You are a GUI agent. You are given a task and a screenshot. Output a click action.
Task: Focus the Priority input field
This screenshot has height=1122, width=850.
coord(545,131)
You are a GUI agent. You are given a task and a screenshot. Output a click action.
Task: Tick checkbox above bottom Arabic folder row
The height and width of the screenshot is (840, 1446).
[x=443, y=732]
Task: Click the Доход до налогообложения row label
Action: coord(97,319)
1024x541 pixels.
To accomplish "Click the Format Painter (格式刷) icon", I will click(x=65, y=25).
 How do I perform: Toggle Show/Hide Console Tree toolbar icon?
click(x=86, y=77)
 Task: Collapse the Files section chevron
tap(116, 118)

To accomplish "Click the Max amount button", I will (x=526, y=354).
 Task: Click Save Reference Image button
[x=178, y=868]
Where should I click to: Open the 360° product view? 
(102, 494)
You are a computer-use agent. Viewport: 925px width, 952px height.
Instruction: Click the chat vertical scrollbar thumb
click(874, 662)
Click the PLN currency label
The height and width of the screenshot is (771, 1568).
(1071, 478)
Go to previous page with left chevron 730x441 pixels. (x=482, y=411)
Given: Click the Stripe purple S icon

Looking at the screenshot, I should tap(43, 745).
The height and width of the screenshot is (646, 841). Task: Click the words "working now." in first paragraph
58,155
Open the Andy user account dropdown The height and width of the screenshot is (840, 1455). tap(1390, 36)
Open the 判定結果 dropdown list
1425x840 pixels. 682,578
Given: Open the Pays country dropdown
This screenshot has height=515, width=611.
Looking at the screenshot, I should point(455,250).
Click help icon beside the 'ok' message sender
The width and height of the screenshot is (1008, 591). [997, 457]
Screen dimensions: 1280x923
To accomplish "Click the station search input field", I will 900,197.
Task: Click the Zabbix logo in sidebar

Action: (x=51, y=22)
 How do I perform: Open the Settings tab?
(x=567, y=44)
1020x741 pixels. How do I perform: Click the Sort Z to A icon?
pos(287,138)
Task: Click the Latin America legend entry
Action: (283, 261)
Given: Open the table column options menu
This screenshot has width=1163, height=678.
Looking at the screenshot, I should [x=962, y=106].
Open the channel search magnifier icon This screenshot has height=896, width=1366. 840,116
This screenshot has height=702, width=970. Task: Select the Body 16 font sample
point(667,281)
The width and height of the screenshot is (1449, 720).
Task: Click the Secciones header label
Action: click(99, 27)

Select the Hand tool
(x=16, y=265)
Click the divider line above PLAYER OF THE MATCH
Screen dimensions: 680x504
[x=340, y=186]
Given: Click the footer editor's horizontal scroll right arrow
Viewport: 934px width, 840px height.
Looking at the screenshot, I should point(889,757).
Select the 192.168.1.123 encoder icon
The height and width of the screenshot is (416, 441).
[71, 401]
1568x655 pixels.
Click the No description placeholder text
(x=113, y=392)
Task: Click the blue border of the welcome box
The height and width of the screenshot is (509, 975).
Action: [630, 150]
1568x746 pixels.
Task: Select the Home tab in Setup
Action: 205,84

TASK TO CARRY OUT
Convert the part of the rows that opens with the line containing "Given: Open the table column options menu" and closes at the end of the rows into a Markdown table with the columns Number and Line, numbering each line and leaving out blank lines.

REPLY
| Number | Line |
|---|---|
| 1 | Given: Open the table column options menu |
| 2 | This screenshot has width=1163, height=678. |
| 3 | Looking at the screenshot, I should [x=962, y=106]. |
| 4 | Open the channel search magnifier icon This screenshot has height=896, width=1366. 840,116 |
| 5 | This screenshot has height=702, width=970. Task: Select the Body 16 font sample |
| 6 | point(667,281) |
| 7 | The width and height of the screenshot is (1449, 720). |
| 8 | Task: Click the Secciones header label |
| 9 | Action: click(99, 27) |
| 10 | Select the Hand tool |
| 11 | (x=16, y=265) |
| 12 | Click the divider line above PLAYER OF THE MATCH |
| 13 | Screen dimensions: 680x504 |
| 14 | [x=340, y=186] |
| 15 | Given: Click the footer editor's horizontal scroll right arrow |
| 16 | Viewport: 934px width, 840px height. |
| 17 | Looking at the screenshot, I should point(889,757). |
| 18 | Select the 192.168.1.123 encoder icon |
| 19 | The height and width of the screenshot is (416, 441). |
| 20 | [71, 401] |
| 21 | 1568x655 pixels. |
| 22 | Click the No description placeholder text |
| 23 | (x=113, y=392) |
| 24 | Task: Click the blue border of the welcome box |
| 25 | The height and width of the screenshot is (509, 975). |
| 26 | Action: [630, 150] |
| 27 | 1568x746 pixels. |
| 28 | Task: Select the Home tab in Setup |
| 29 | Action: 205,84 |